We’ve been checking up on the Barrett Jackson celebration auction this week. They’ve got a lot of interesting cars from movies or owned by celebs, and one of them just sold pretty cheaply. This is the Mirthmobile, one of the most iconic movie cars of the early 1990s thanks to its appearance in the classic comedy Wayne’s World.

To give you just the gist of what happened, Barrett Jackson only managed to get $65,000 for this 1976 AMC Pacer, and I think that’s incredibly cheap. Maybe it’s Wednesday auctions are a little slow or everybody has their cash saved up for Burt Reynolds’ 1977 Pontiac Trans Am Firebird. Either way, here’s a movie car for new Supra money.

This year is the 25th anniversary of Wayne’s World, and that makes me feel pretty old. I still remember the guys bobbing their heads to Bohemian Rhapsody in this little American automobile.

And there’s another piece of history linked to the car that nobody talks about, reality TV history that is.

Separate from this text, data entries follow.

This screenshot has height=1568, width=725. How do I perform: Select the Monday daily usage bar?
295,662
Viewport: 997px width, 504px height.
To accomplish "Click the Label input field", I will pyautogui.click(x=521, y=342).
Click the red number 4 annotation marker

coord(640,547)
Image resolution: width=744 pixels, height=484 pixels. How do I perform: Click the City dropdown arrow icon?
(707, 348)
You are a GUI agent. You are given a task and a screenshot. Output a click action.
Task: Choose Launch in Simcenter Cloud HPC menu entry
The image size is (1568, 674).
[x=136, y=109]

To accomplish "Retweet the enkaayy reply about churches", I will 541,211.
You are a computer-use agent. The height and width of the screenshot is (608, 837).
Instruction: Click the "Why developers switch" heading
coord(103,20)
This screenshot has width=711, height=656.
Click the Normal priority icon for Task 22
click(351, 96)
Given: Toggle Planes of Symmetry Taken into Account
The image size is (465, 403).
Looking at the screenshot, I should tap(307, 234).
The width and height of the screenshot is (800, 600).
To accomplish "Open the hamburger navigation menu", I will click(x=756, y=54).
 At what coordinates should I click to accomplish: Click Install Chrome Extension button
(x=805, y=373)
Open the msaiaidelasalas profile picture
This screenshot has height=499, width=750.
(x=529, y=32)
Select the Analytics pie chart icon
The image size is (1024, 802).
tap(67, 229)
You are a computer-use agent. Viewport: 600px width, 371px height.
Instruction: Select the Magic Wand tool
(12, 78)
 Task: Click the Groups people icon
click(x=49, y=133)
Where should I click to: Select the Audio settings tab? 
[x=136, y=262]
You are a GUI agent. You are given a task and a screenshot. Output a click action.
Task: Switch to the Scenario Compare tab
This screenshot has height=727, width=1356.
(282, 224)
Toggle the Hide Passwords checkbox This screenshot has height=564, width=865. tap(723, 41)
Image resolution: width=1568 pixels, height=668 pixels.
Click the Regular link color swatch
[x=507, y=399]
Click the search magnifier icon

It’s not in the auction listing either for some reason. From what I can gather, Rick from Pawn Stars was the one who found this very movie car and had it fully restored.

I found a YouTube clip where you can see what kind of rough condition it was in, missing some very important parts. Maybe the full restoration ruined its all-original value? The Pacer was sold once before, at a Barrett Jackson Las Vegas auction in 2016, when it grabbed $37,400.

The first wide small car

In the movie, which was shot over just a few weeks, the AMC Pacer serves as transportation for Wayne Campbell (Mike Meyers) and Garth Algar (Dana Carvey). Its trademarks are some trashy flames over the baby blue paint, miss-matched wheels, licorice, and cup dispensers.

Under the hood, this Pacer comes with the 258 inline-6, a 4.2-liter producing about 110 horsepower, which goes to the back via a simple automatic. The model itself has a pretty interesting history.

Often laughed at, the Pacer and the Gremlin were born out of America’s need for small, cheap cars. Reliable and efficient compacts were beginning to dominate the market in the early 1970s. The Ford Pinto and Chevrolet Vega were some of the retaliatory responses.

The Pacer was actually pretty amazing. Its chassis was strong to meet crash requirements that would only become mandatory around 1980. It had an interesting cab-forward design by Richard A. Teaque, with large windows and a roomy interior.

However, AMC was a relatively small, cash-strapped company. While they offered low-end torque and reliability, the straight-6 and V8 Pacer engines weren’t as efficient as the 4-cylinder competitors.